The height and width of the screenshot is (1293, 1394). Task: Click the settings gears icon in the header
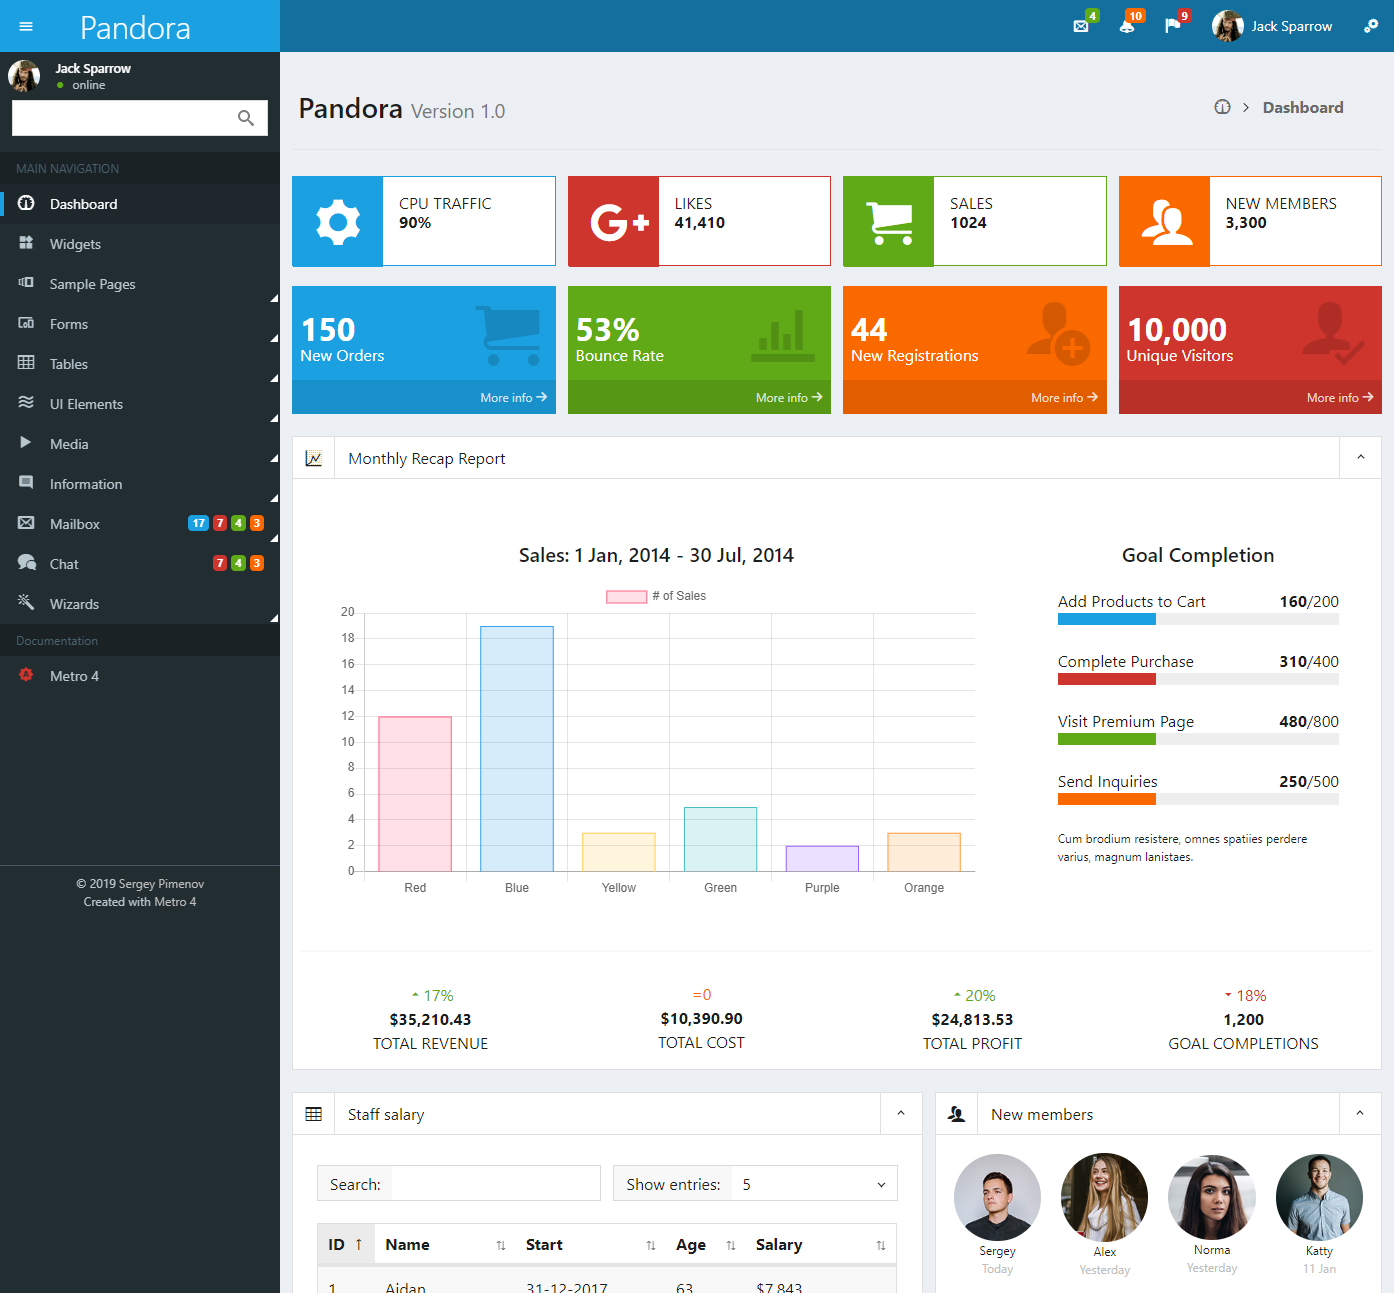(x=1371, y=25)
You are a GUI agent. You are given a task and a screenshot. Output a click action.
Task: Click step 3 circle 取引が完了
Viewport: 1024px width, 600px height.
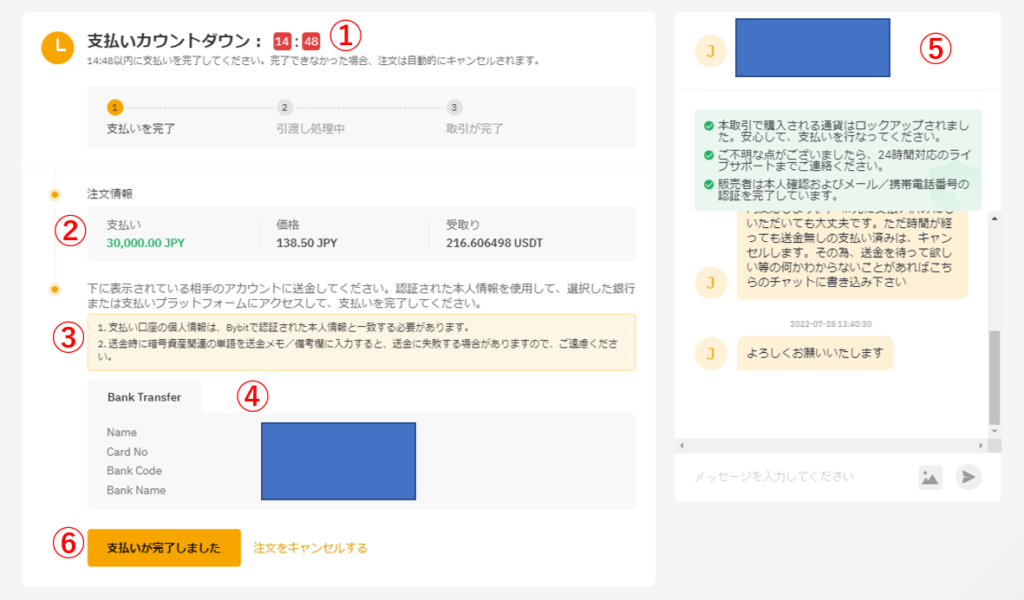click(x=454, y=107)
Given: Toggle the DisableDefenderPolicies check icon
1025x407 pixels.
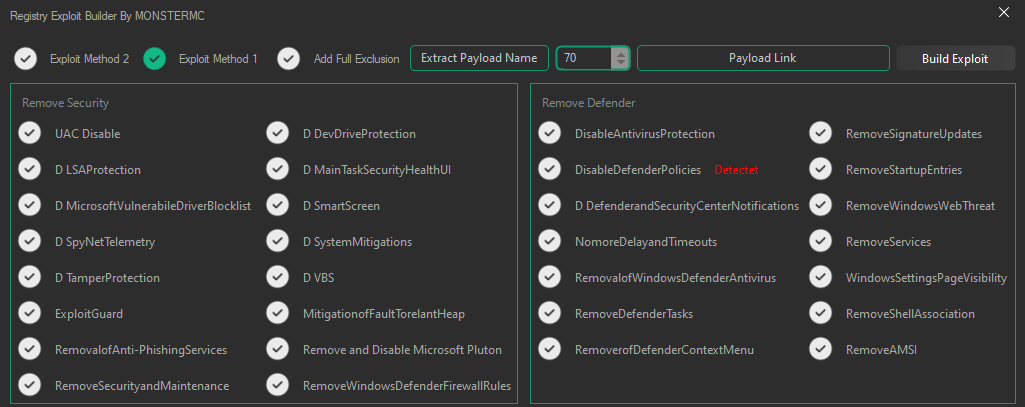Looking at the screenshot, I should point(549,169).
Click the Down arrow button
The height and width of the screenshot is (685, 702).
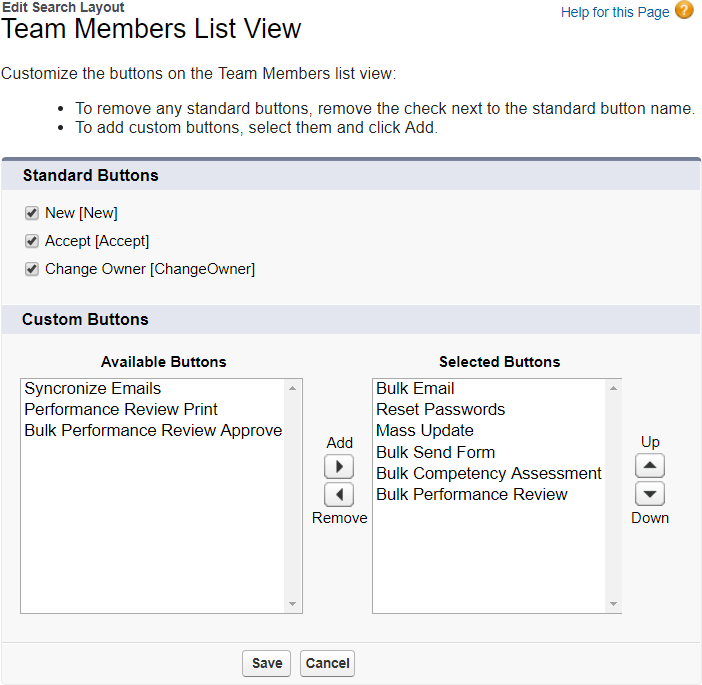tap(650, 494)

- [Problem to work on]:
Please render the data from the line containing "Given: Toggle the" through the end of the data as a JSON list of strings, one string per line, leaving out blank lines and pictures.

- [Output of the task]:
[
  "Given: Toggle the DisableDefenderPolicies check icon",
  "1025x407 pixels.",
  "Looking at the screenshot, I should point(549,169).",
  "Click the Down arrow button",
  "The height and width of the screenshot is (685, 702).",
  "tap(650, 494)"
]